Training Code

Ronnachai Jaroensri · Ronnachai Jaroensri · commit f205c8ab60cc · 2018-10-12T16:07:24.000-04:00
diff --git a/configs/configspec.conf b/configs/configspec.conf
@@ -6,13 +6,27 @@ exp_dir = string
     image_height = integer 
     continue_train = boolean
     num_epochs = integer(default=100)
+    # Preprocessing
+    poisson_noise_n = float(default=None)
+    gauss_noise_n = float(default=None)
     # IO
     dataset_dir = string(default=None)
     checkpoint_dir = string(default=None)
     logs_dir = string(default=None)
     restore_dir = string(default=None)
     save_freq = integer(default=6250)
     ckpt_to_keep = integer(default=5)
+    # Loss
+    l1_loss_weight = float(default=1.0)
+    weight_decay = float(default=5e-4)
+    texture_loss_weight = float(default=1.0)
+    shape_loss_weight = float(default=1.0)
+    # Learning
+    decay_steps = integer(default=3000)
+    batch_size = integer(default=8)
+    learning_rate = float(default=0.0002)
+    lr_decay = float(default=0.97)
+    beta1 = float(default=0.9)
 
 [architecture]
     # TODO: Use options for network_arch instead.
diff --git a/configs/o3f_hmhm2_bg_qnoise_mix4_nl_n_t_ds3.conf b/configs/o3f_hmhm2_bg_qnoise_mix4_nl_n_t_ds3.conf
@@ -8,11 +8,18 @@ exp_dir = data/training/%(exp_name)s
     image_height = 384
     continue_train = True
     # IO
+    dataset_dir = /path/to/your/dataset
     checkpoint_dir = %(exp_dir)s/checkpoint
     logs_dir = %(exp_dir)s/logs
     test_dir = %(exp_dir)s/test
     save_freq = 1000
     ckpt_to_keep = 1000
+    # Preprocessing
+    poisson_noise_n = 0.3
+    # Learning
+    batch_size = 4
+    lr_decay = 1.0
+    learning_rate = 0.0001
 
 [architecture]
     network_arch = ynet_3frames
diff --git a/convert_3frames_data_to_tfrecords.py b/convert_3frames_data_to_tfrecords.py
@@ -0,0 +1,101 @@
+import argparse
+import os
+import glob
+import sys
+import numpy as np
+from tqdm import tqdm
+import cv2
+import tensorflow as tf
+import json
+
+FLAGS = None
+
+def _float_feature(value):
+    return tf.train.Feature(float_list=tf.train.FloatList(value=[value]))
+
+def _bytes_feature(value):
+    return tf.train.Feature(bytes_list=tf.train.BytesList(value=[value]))
+
+
+def convert_dataset(data_dir, out_name, color=False):
+    # Open a TFRRecordWriter
+    filename = os.path.join(out_name)
+    writeOpts = tf.python_io.TFRecordOptions(tf.python_io.TFRecordCompressionType.ZLIB)

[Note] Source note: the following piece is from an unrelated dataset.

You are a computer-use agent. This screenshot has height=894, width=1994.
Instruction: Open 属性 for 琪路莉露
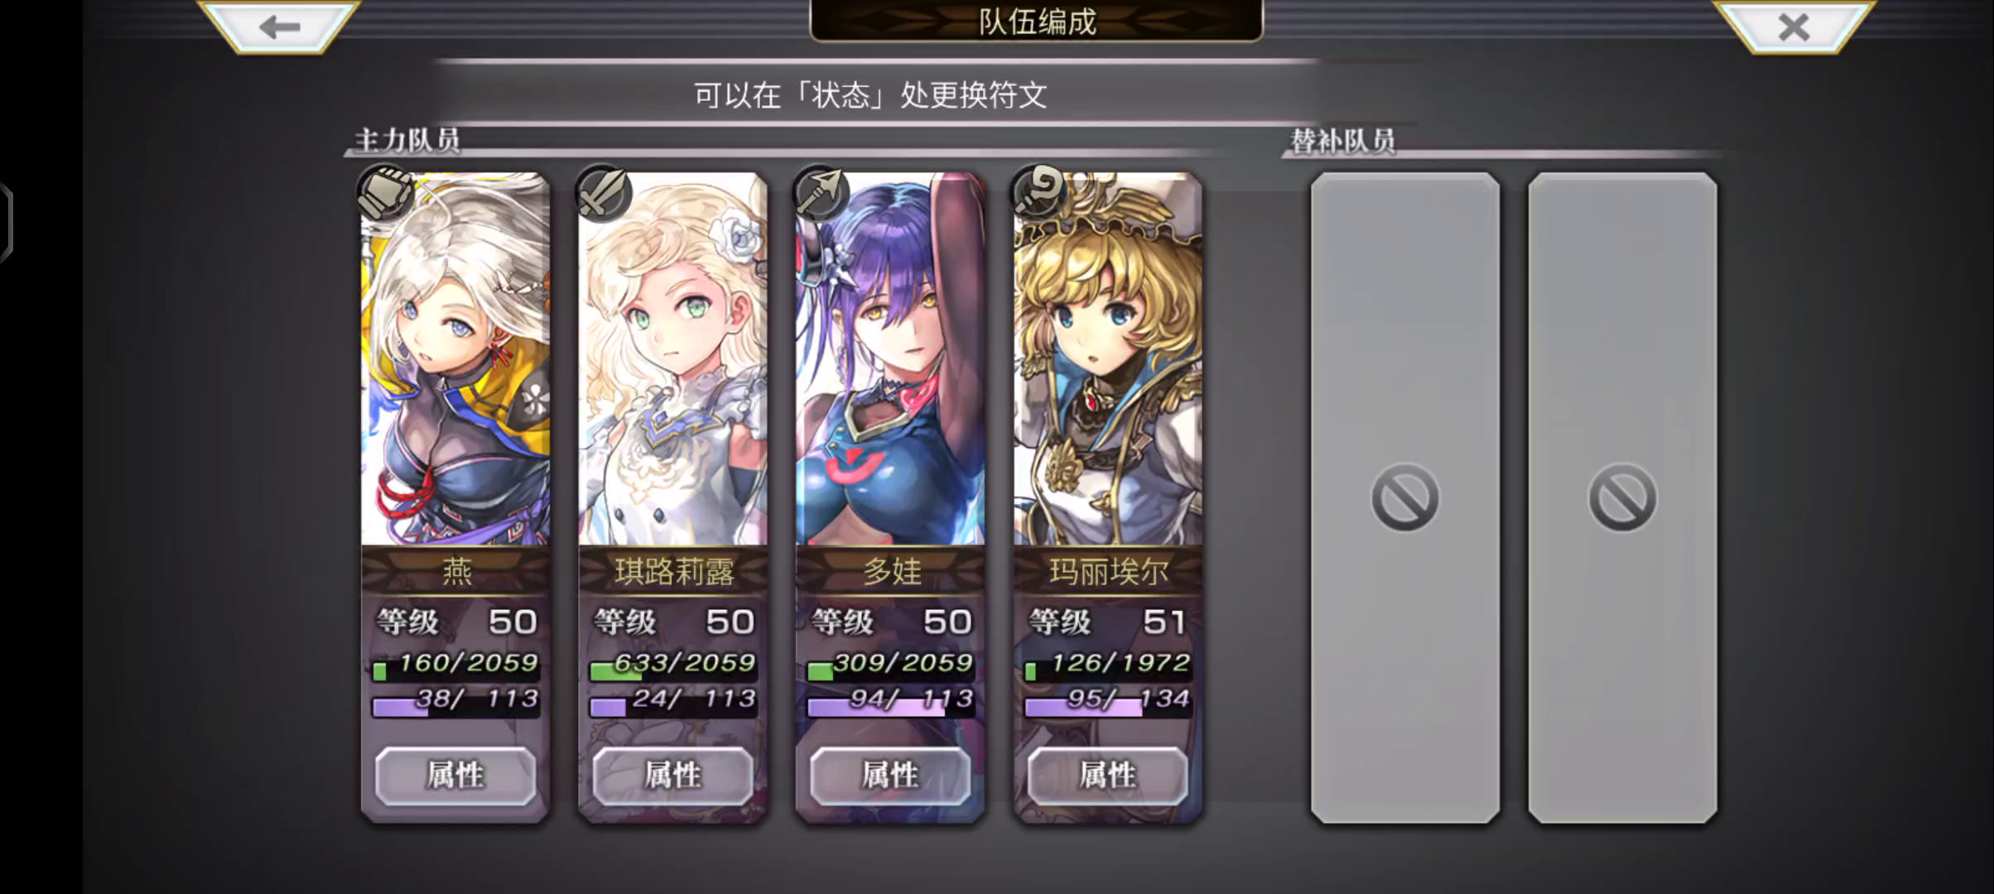[673, 776]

+    # writeOpts = tf.python_io.TFRecordOptions()
+    writer = tf.python_io.TFRecordWriter(filename, options=writeOpts)
+
+    # Load each data sample (image_a, image_b, flow) and write it to the TFRecord
+    for f in tqdm(glob.glob(os.path.join(data_dir, 'frameA', '*.png'))):
+        f = os.path.basename(f)
+        image_a_path = os.path.join(data_dir, 'frameA', f)
+        image_b_path = os.path.join(data_dir, 'frameB', f)
+        image_c_path = os.path.join(data_dir, 'frameC', f)
+        flow_path = os.path.join(data_dir, 'amplified', f)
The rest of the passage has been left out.